Herne. Die Drittklässler einer Herner Grundschule nehmen an einem besonderen Projekt teil und gehen dafür freitags in den Wald und auf den Wochenmarkt.
Neue Wege des Lernens gehen Grundschüler der Max-Wiethoff-Schule in Herne-Sodingen. Die Drittklässler dürfen jeden Freitag an einem neuen Projekt teilnehmen und einen besonderen Unterricht erleben. „Lernen neu denken“ heißt das in Dortmund entwickelte Konzept, das benachteiligte Kinder fördern und ihnen Spaß am Lernen vermitteln soll. Dazu wird die Klasse immer freitags aufgeteilt. Und während die eine Hälfte in den Wald geht oder auf den Markt und in die Küche, können die anderen Kinder in der Klasse besonders individuell gefördert werden.

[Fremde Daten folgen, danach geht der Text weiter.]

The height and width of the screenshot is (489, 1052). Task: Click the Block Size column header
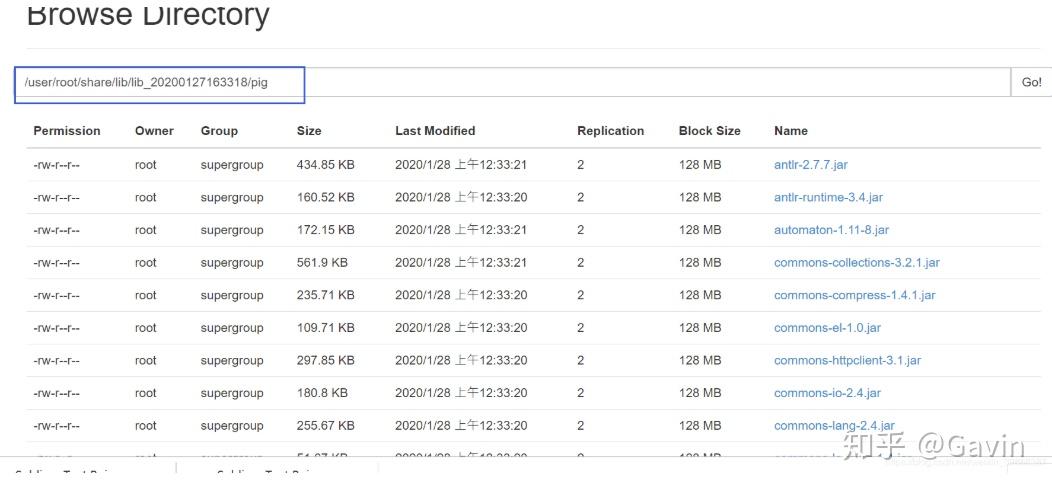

Waldpädagogin Judith Altenbockum schwingt mit einer Mitarbeiterin ein Seil, über das die Kinder nacheinander in den Wald und in ihr Abenteuer hüpfen sollen. Jedes der Kinder hat sich zuvor einen „Waldnamen“ überlegt, mit dem es in den kommenden Wochen angesprochen werden möchte – immer dann, wenn der Unterricht freitags in den Gysenbergpark verlegt wird. Isabella Igel, Marlon Marienkäfer oder Abdul Adler sind dabei herausgekommen.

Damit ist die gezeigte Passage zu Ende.